The pulse generator is dependent on a trigger signal received from and generated by a reluctance sensor coil positioned with a rotating gear on the appropriate rotating shaft of the vehicle. In a tachometer application, such gear is usually the fly-wheel, and in a speedometer application, such shaft is usually the transmission output drive shaft. The rotating device contains teeth which induce a current in the reluctance coil sensor. Such current is of a sinusoidal nature, and this current is input to the pulse generator to typically cause the triggering of the pulse generator upon receipt of a positive waveform from the sensor.

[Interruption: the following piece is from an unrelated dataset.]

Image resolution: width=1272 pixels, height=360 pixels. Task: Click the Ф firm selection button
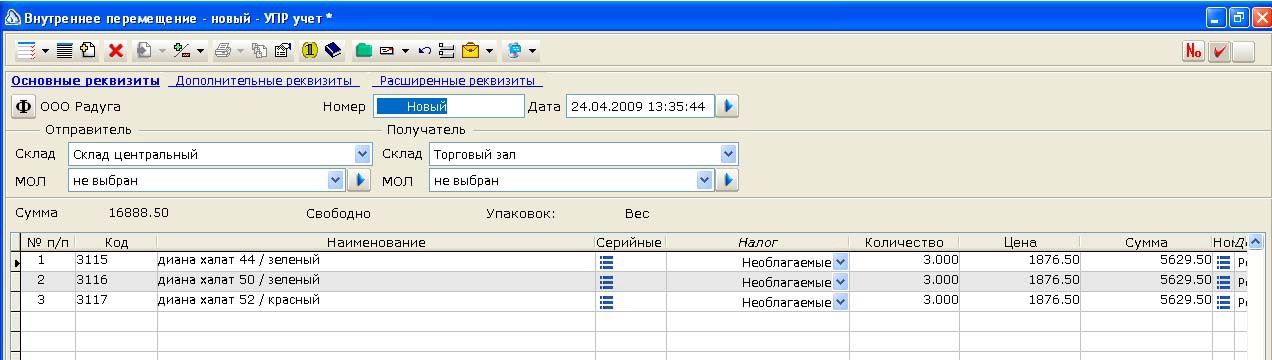tap(23, 106)
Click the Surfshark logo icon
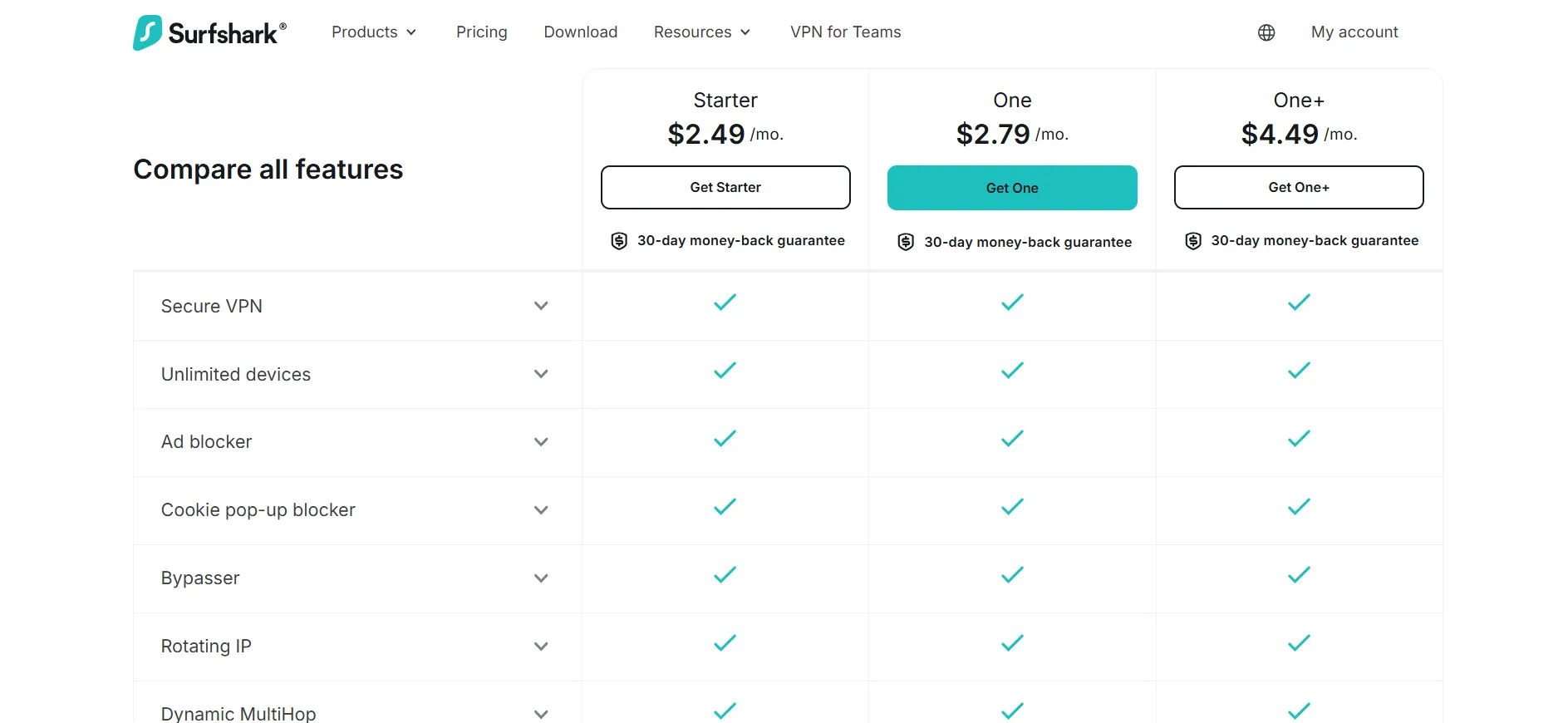Screen dimensions: 1568x723 (x=147, y=32)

In the event of an overspeed condition of the rotating device, an excessive number of trigger signals will be received by the pulse generator. The width of the pulse generator output waves will not change, but rather the frequency of such output waves will increase due to the increased frequeny of trigger signals. Accordingly, the meter deflection will increase and correctly reflect the increased rate of rotation of the shaft being measured. However, if the frequency of such triggering signals exceeds a certain rate, the time average value of the pulse generator output would exceed the preselected value required for full scale meter deflection and cause the needle to be pinned against a mechanical stop. It is an object of the present invention to provide a scheme of avoiding the mechanical pinning and possible damage to the meter needle.
Another problem which could occur in the event of an overspeed operation of the rotating device is that the triggering signals from the sensor device could increase in frequency to a point such that, due to the width of the pulse generator output pulses, a triggering signal could be received during a pulse generator on condition. Such a triggering signal would be ignored since the pulse generator was already in an on condition, and accordingly an incorrect reading of the rotation rate of the shaft would be reflected in the meter device. Accordingly, it is another object of the present invention to provide a method of avoiding such incorrect meter indication of an overspeed condition.